The visceral details of the entire hunting process—how to shoot, where to cut, what blood stains remain—lead to a powerful understanding of how much this process defined his life as a boy. And so how, when all his father ever wanted to do was share hunting with his son, will he be able to finally tell his father what he couldn’t tell him in a letter or during the ride home from the airport? How will he make the break?

The haunting suspense (will he kill or won’t he?) will feel familiar to anyone who has broken a habit and then found themselves in a situation that demands relapse. But the violence of this particular habit (and the way Thayer finds spiritual under- and overtones to the violence) and it’s connection to fatherly love and familial tradition makes it not just another Thing I Used to Do but an absolute matter of life and death, both spiritually and physically.

To get personal for a moment, my mother’s family is all hunters. When my father married in, he tried to go out with the in-laws and kill things, but it never took. And so my cousins would head out the wilderness while I never did. I wasn’t jealous (at all), but hunting held a mystery that was as attractive as it was awful. Reading Fair Chase (an ethics books for hunters) a couple years ago, I came as close to wanting to be a hunter as perhaps I ever will. Certainly it helped me develop an empathy for the hunting drive, while leaving me with my skepticism of those who find joy in the actual killing.

I believe Thayer has balanced my needs as well as the needs of a reader with hunting experience, while wrapping his protagonist’s first/last opening day in large Mormon questions. And then the story ends (which ending I will not state here but be warned: people will say whatever they like in the comments) and I was left stunned.

No tidy answers. If anything, a new layer of questions. And yet an utterly moving and satisfying conclusion. Enough to wash away any petty complaints I had. But not enough to wash away the complexities of this our fallen world.

I am impressed.

Next up: Donald R. Marshall

6 thoughts on “Bright Angels & Familiars: “Opening Day” by Doug Thayer”

  1. This story is one of my favorite things I’ve read in Mormon literature. You’ve GOT to check out the complete collection, “Under the Cottonwoods,” if you haven’t. I wasn’t a big fan of the one Thayer novel I read (“The Conversion of Jeff Williams”), but those short stories, especially taken all together, are extraordinary.

  2. The only Thayer book I’ve read that lives up to Under the Cottonwoods is The Tree House. Powerful stuff–it expands on most of the ideas already present in this story at length.

    Reading this story again also reminds me of the difficulty of transitioning back from being a missionary to the real world–trying to find your place in your family and your life after you’ve been away for a while. It’s easy to be very idealistic as a missionary and nearly impossible to live up to that idealism when you get home.

  3. Amen to all the good things that have been said about this so far. It’s a powerful and well-written story, illustrating a moral dilemma that is very real for all that it seems to take place on such a small scale.
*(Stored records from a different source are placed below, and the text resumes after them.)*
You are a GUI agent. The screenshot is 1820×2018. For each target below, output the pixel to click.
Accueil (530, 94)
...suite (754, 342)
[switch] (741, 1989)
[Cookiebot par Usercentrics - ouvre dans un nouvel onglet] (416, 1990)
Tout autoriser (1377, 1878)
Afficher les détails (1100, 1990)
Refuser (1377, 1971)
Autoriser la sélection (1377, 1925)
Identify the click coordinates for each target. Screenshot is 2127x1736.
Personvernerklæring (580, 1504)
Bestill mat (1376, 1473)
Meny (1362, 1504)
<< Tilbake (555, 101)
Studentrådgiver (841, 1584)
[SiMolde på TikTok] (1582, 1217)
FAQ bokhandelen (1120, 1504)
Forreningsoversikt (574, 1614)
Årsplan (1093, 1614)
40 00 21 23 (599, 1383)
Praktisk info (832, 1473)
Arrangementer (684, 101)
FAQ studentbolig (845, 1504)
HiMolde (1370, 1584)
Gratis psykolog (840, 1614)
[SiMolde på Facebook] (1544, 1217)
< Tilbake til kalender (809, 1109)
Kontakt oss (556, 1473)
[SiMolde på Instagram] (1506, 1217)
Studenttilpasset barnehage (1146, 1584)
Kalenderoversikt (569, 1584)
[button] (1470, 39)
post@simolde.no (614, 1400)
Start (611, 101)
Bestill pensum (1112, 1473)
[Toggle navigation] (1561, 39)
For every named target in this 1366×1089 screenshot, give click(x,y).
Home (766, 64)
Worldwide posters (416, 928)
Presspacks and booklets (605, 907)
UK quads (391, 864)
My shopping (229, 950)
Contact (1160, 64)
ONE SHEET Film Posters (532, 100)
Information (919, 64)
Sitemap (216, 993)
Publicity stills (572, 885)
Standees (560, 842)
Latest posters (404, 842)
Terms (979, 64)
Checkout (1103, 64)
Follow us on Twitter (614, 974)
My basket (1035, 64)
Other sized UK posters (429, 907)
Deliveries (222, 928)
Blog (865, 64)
It’s all there: the good resolutions, small compromises, and then the fall. The natural man versus the spiritual. Habit versus resolve. The conflict between social and family expectations and what you feel internally is right.

    It’s not helped by our sense that if Troy (the POV character) keeps his resolve, inevitably it will create a barrier between him and his family. He is well and truly caught.

    I’ve never been a particular fan — or critic — of hunting, and it’s not an important part of my family culture. Despite that, this was a difficult story for me to read. Thayer does far too good a job of keeping us suspended at a point of maximum tension, stuck with Troy as the increasingly inevitable ending approaches. I couldn’t read two stories like this in a row.